Vilnaï ne s’appuyait pas sur la mémoire à court terme des Israéliens, puisque vous ne pouvez pas oublier ce que vous ne voulez pas savoir en premier lieu. Il s’appuyait et s’appuie sur l’indifférence totale des Israéliens par rapport à leurs propres Qassam : des tirs quasi quotidiens de soldats israéliens sur des civils gazaouis, qui blessent régulièrement et tuent parfois. Ces civils sont pour la plupart des agriculteurs qui essayent de travailler leurs terres, des pêcheurs qui vivent de la mer, et des parents au chômage accompagnés de leurs enfants qui fouillent les ruines des anciennes colonies à Gaza.

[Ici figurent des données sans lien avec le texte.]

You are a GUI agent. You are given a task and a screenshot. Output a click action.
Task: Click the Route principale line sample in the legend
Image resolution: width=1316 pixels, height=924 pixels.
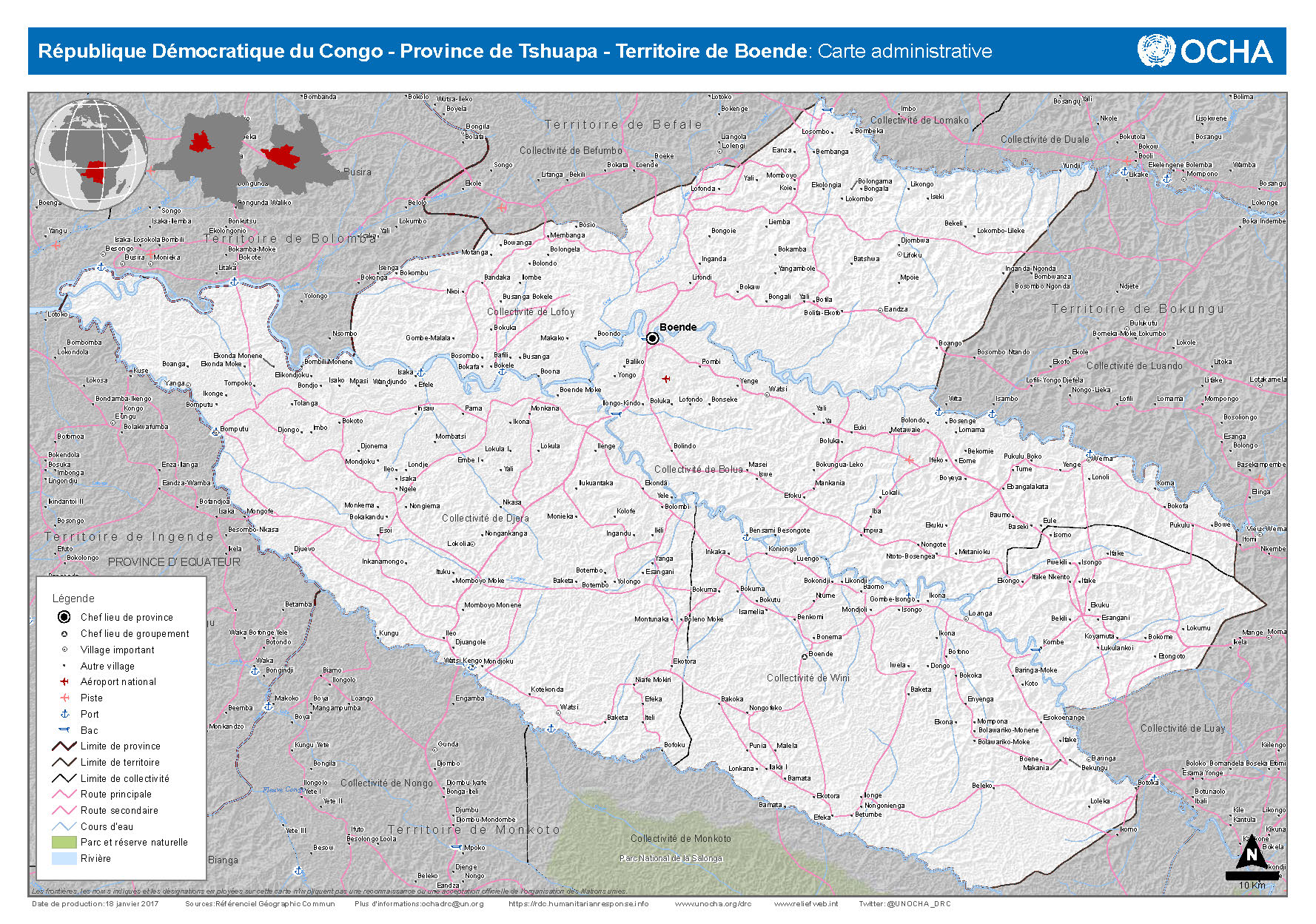point(64,794)
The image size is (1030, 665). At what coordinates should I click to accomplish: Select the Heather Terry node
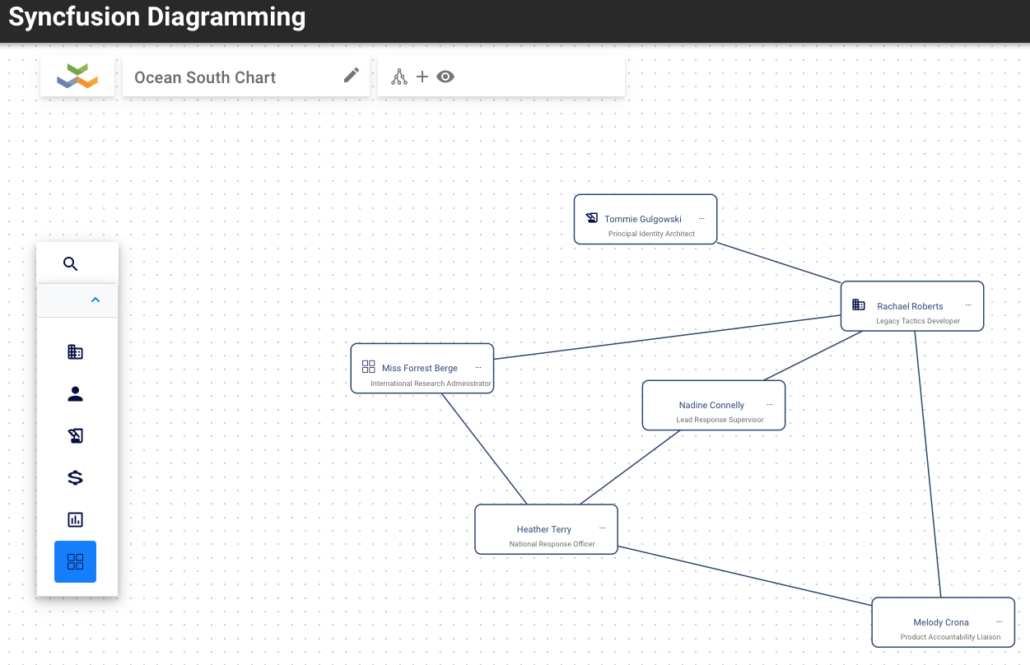pos(546,530)
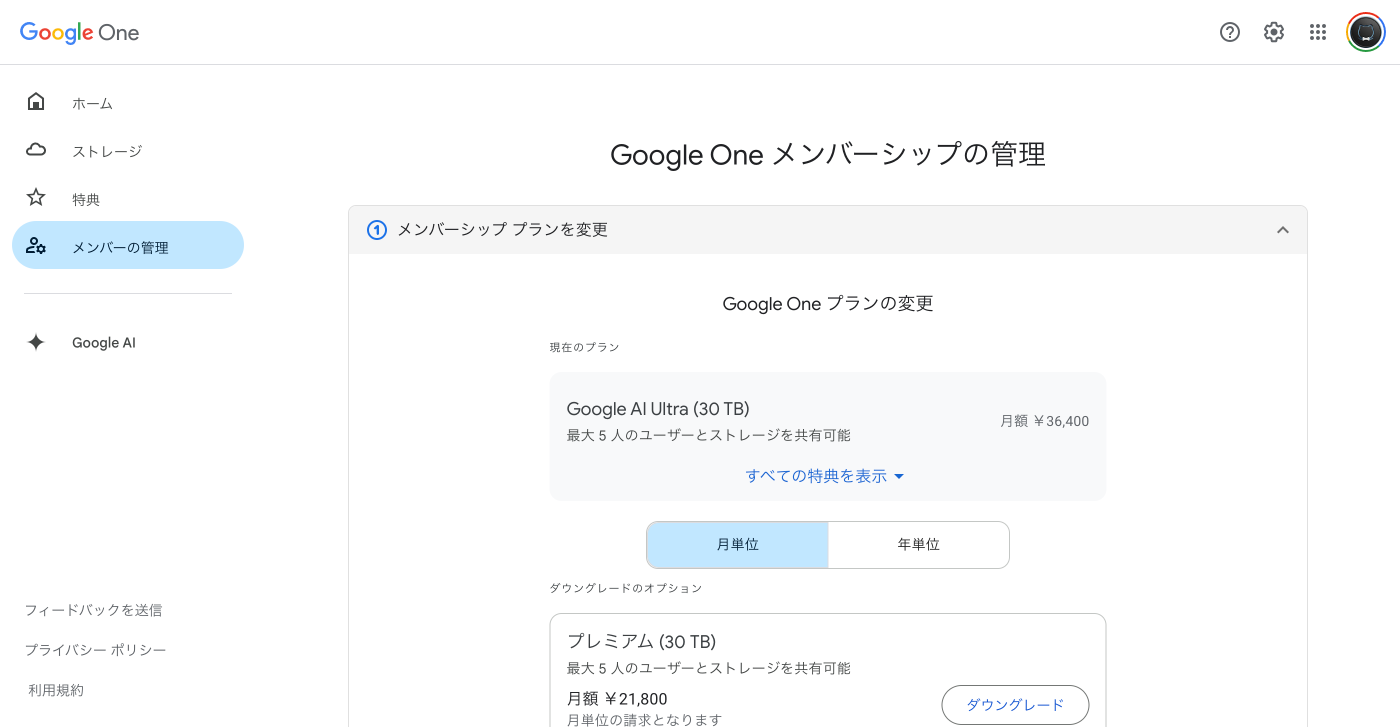The width and height of the screenshot is (1400, 727).
Task: Select the ストレージ cloud icon
Action: tap(36, 149)
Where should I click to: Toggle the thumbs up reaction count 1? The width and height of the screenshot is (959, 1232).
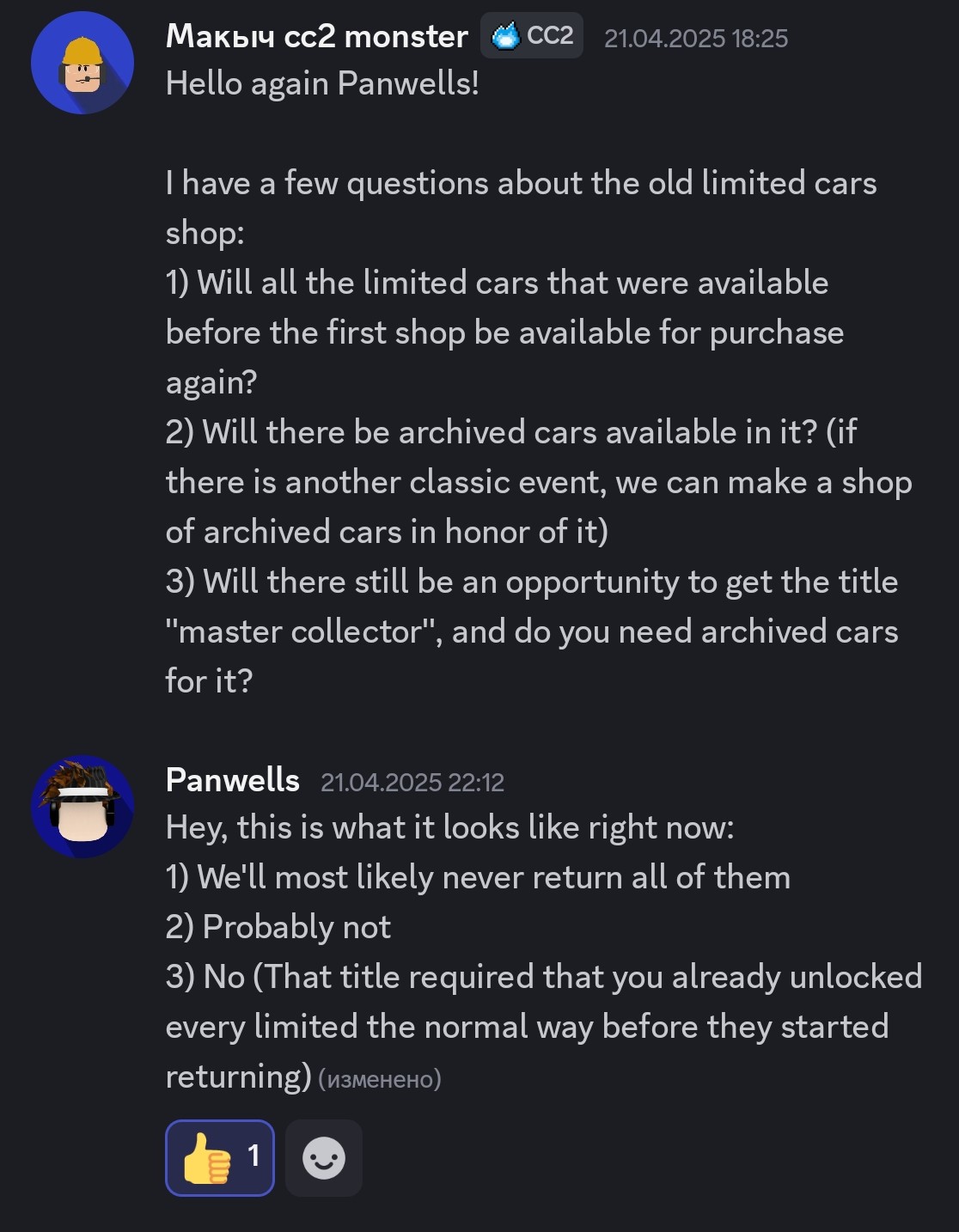[x=253, y=1156]
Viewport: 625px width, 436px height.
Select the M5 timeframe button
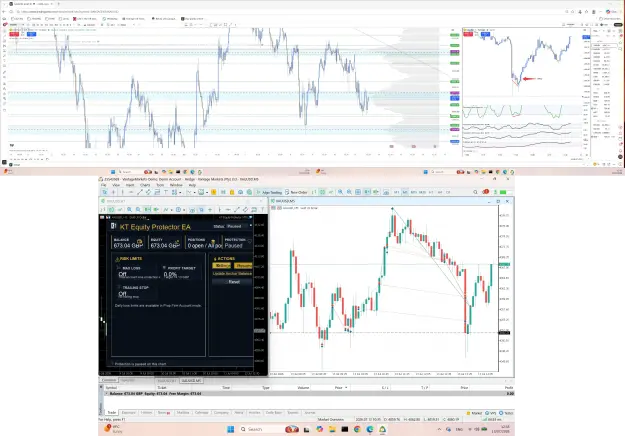(405, 192)
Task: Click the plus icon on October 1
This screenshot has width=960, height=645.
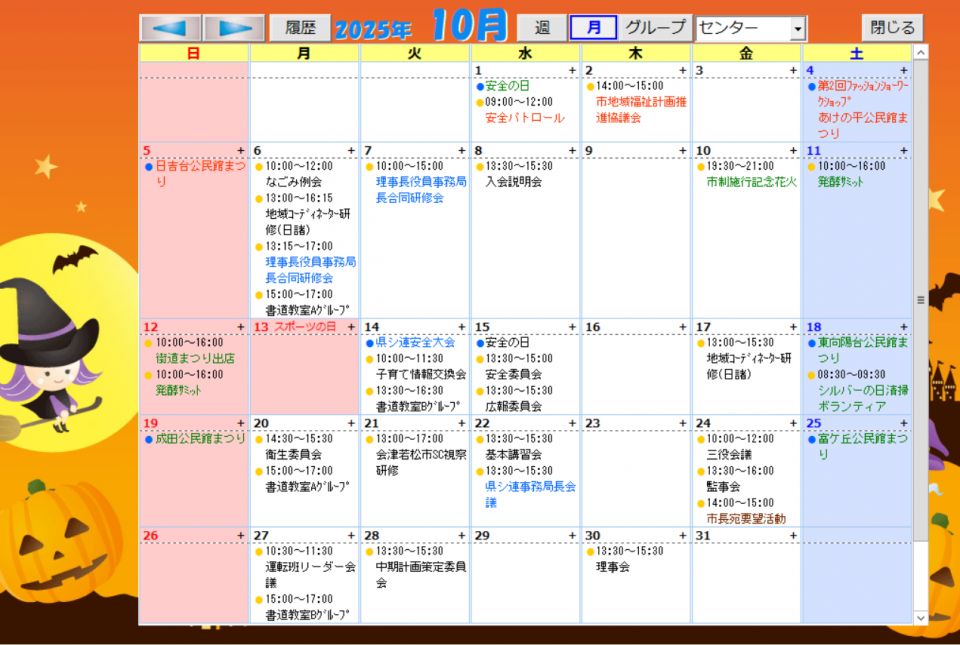Action: click(572, 71)
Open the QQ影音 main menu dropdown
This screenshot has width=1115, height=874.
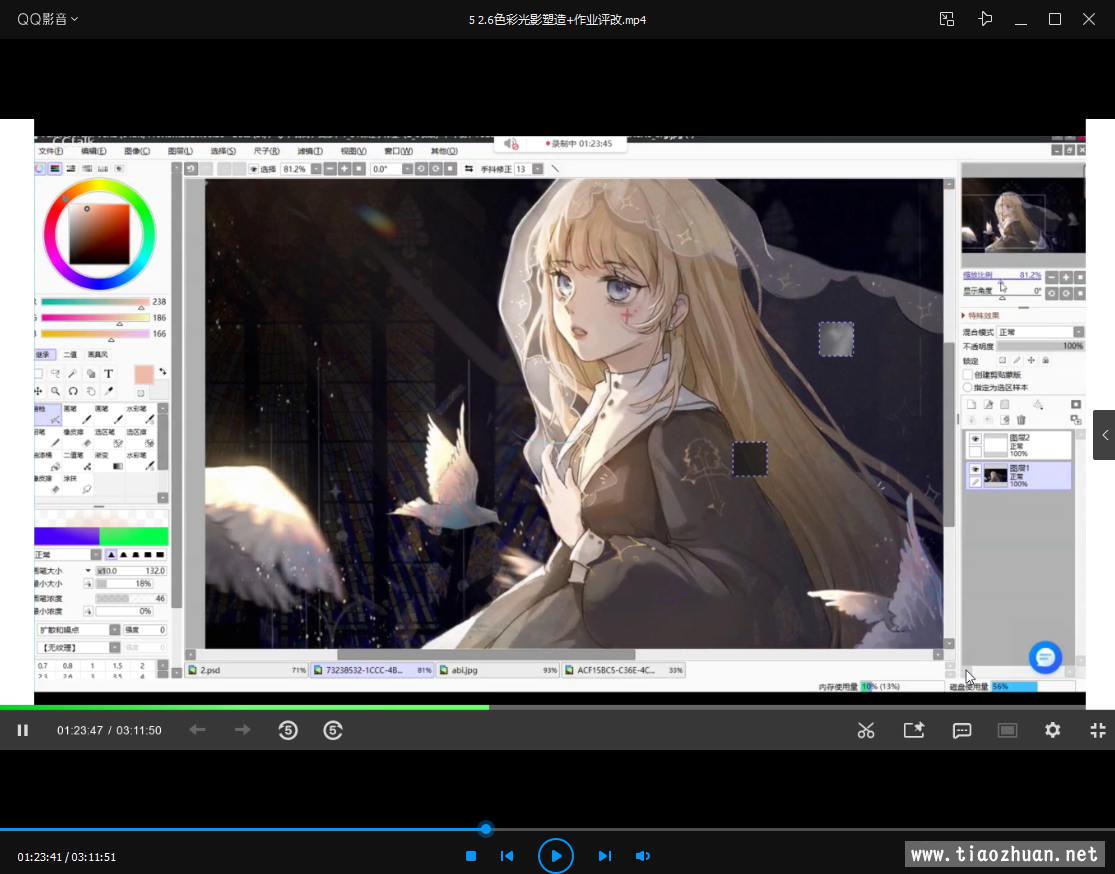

Tout comme les hommes masqués des Bridages Izz al-Din al-Qassam, Vilnaï utilise la logique du « Ils ont commencé, donc nous avons le droit de répondre ».
Le Hamas ne peut même pas garantir que les étudiants seront capables d’atteindre leur université ou que les maisons palestiniennes détruites seront réparées, donc il s’enorgueillit d’un futur imaginaire. Pour la consommation intérieure, et afin de justifier le soutien financier islamique, les commandants du Hamas prétendent avoir les capacités d’égaler la force de dissuasion de l’armée israélienne. Simultanément, Vilnaï – qui utilise cela pour dépeindre une réalité virtuelle dans laquelle Israël n’est plus la puissance occupante mais la victime – prétend que la raison pour laquelle les Israéliens dans le sud ne se sentent pas en sécurité n’a rien à voir avec la politique du gouvernement mais que cela est lié à une sorte de contamination, une infection, extérieure.
En janvier 1991, lorsque Vilnaï était commandant en chef de la zone Sud, il signa un ordre militaire sur lequel est basée l’entièreté de la désastreuse politique israélienne regardant Gaza. C’était l’ordre révoquant le permis de sortie général accordé aux Palestiniens au début des années ’70. En d’autres mots, c’est l’ordre qui refusait aux Palestiniens leur droit à la liberté de mouvement et qui leur imposa le régime de fermeture qui perdure jusqu’à aujourd’hui. Au-delà de la détérioration de la situation économique et des sérieux dommages environnementaux et sanitaires qui continuent d’être causés par la fermeture, l’isolation par rapport au reste du monde – spécialement par rapport à la société palestinienne de Cisjordanie et d’Israël – a condamné le développement culturel, éducationnel, et social de Gaza.
C’était la signature de Vilnaï, et non pas une infection permanente, qui transforma la bande de Gaza en camp de détention – le plus grand et le plus peuplé au monde. Et nous, Israéliens, en sommes ses gardiens.